Original article was published on Deep Learning on Medium
Multi-Class Text Classification with FastAi along with built models
Predicting different gender classes based on tweets(text) data by applying deep learning concepts and Machine Learning models
The code is available here in the repository.
Classification problems are now a days very common in the field of Data Science for solving Machine Learning tasks, NLP(Natural Language Processing) problems. Classification generally predicts categorical class labels based on the training set and the values (class labels) in classifying attributes and uses it in classifying new data.
After I have got my hands full on my first Capstone project in Springboard Data Science Career Track, I have moved on to my second project.
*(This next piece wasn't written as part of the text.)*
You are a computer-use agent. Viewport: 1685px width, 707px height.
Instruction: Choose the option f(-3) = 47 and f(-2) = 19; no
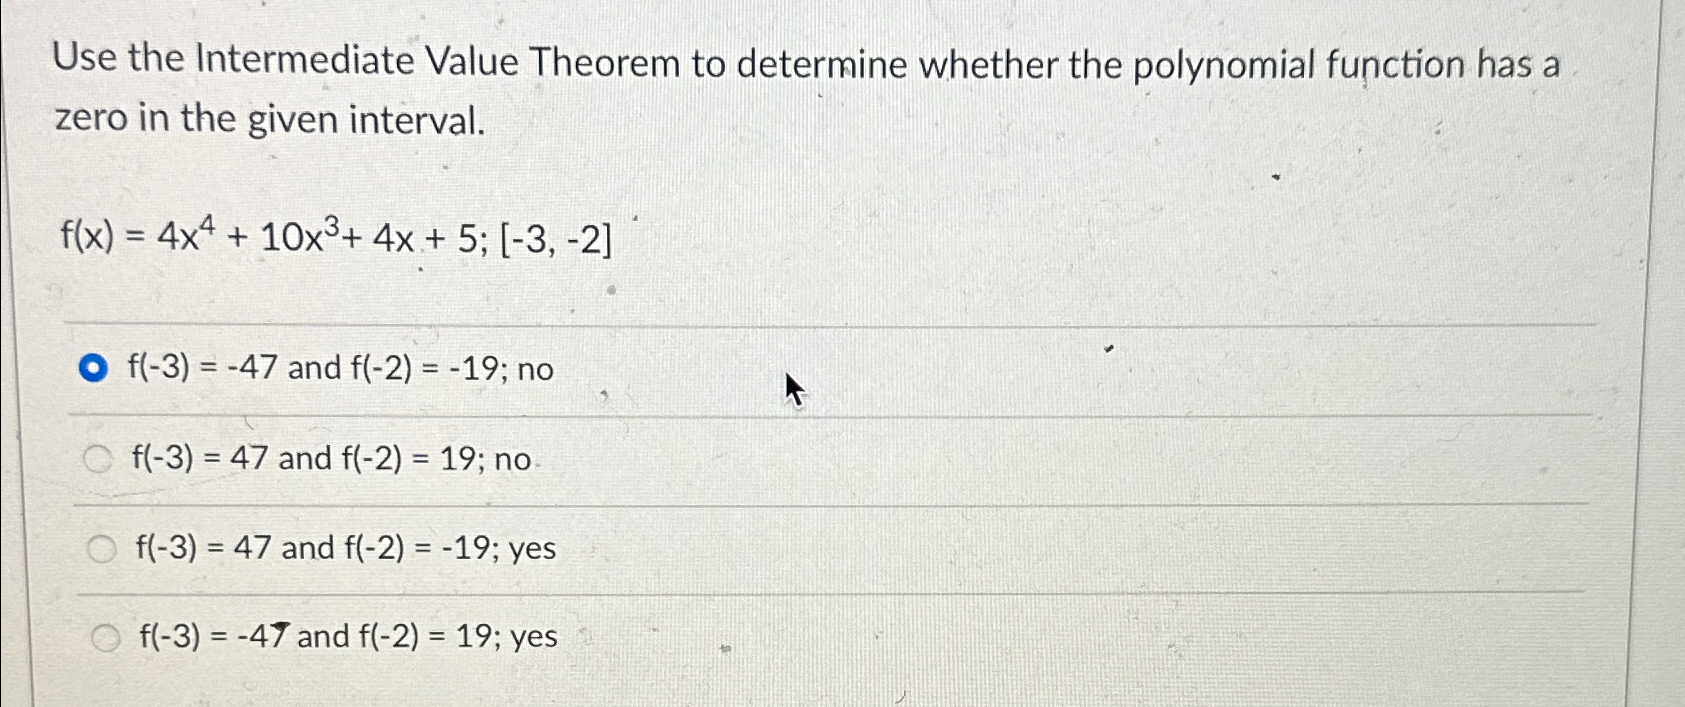[x=100, y=459]
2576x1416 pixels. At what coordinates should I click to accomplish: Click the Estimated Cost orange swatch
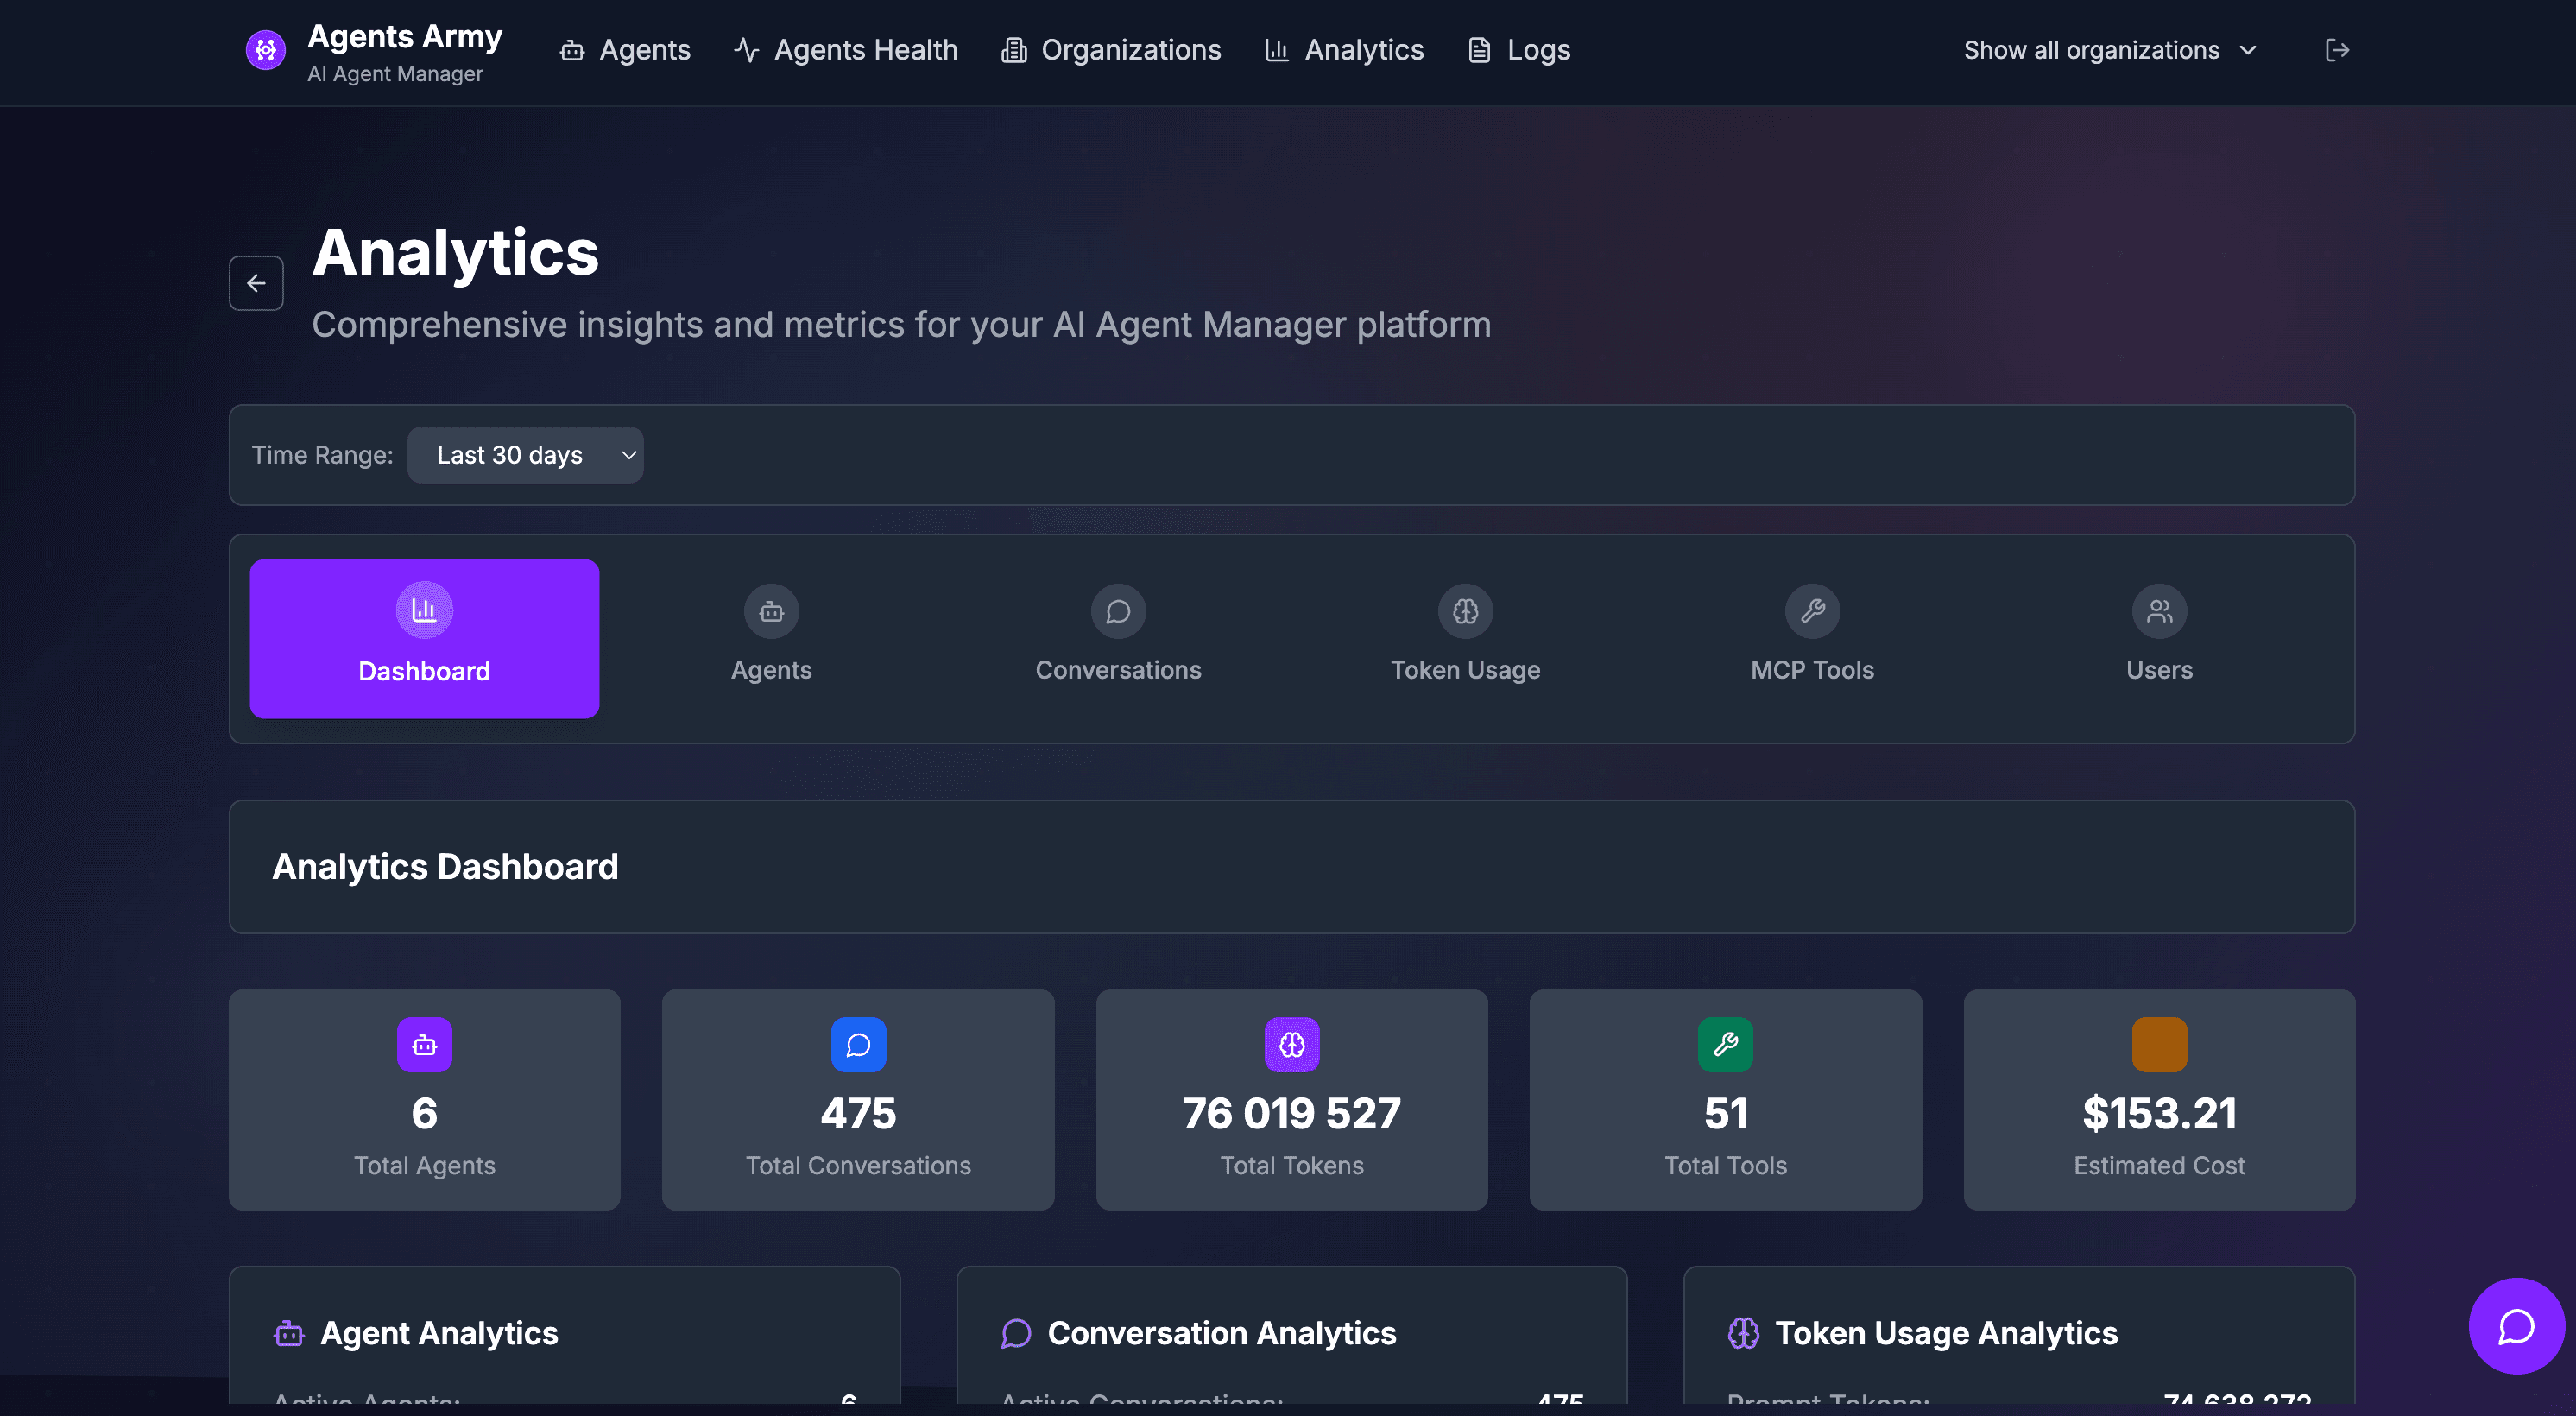coord(2158,1045)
I wanted to work on something more in depth in the Machine Learning field. So, I chose working with the text/tweets data along with image classification of the genders, which I was very much interested in. NLP is used and its different methods pave the way for achieving a solution for performing the analysis. and classification.
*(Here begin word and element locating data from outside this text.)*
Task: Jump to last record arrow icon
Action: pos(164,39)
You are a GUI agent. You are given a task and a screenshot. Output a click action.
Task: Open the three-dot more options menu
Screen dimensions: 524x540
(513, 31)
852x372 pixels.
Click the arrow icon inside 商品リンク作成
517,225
For this project, I chose a Kaggle problem and the dataset needed to get me through with this gender classification. We can explore how multi-classification works.
1. DEFINING THE PROBLEM
The main challenge of this project is to view a Twitter profile as well as take the text, description features from this dataset, and predict whether the user was a male, a female, or a brand (non-individual). This is a multi-classification problem which can be explored through NLP using deep learning library such as “fastai” as one of the techniques. Apart from that, Machine Learning models were also built from scratch to compare how it performs with the concept of Transfer Learning from the deep learning library.
- Different types of questions can be answered from the analysis which will be discussed in the next section, like
a) How well do words in tweets and profiles predict user gender
b) What are the words that strongly predict male or female gender
The dataset contains of 20050 rows and 26 columns/features each with a username, a random tweet, account profile and image, location, and even link and sidebar color. Twitter User Gender Classification . This data set was used to train a CrowdFlower AI gender predictor. Also, this dataset contains profileImages as image url’s, which is very useful for Image Classification to detect the gender.
a. Data Cleaning
So, this part of cleaning the data was not bad. I had many values of unknown in the gender column. So, I had to drop them since our target variable to is to predict the gender, and we cannot keep the information which we do not have any clue about, and that it does not carry much information too.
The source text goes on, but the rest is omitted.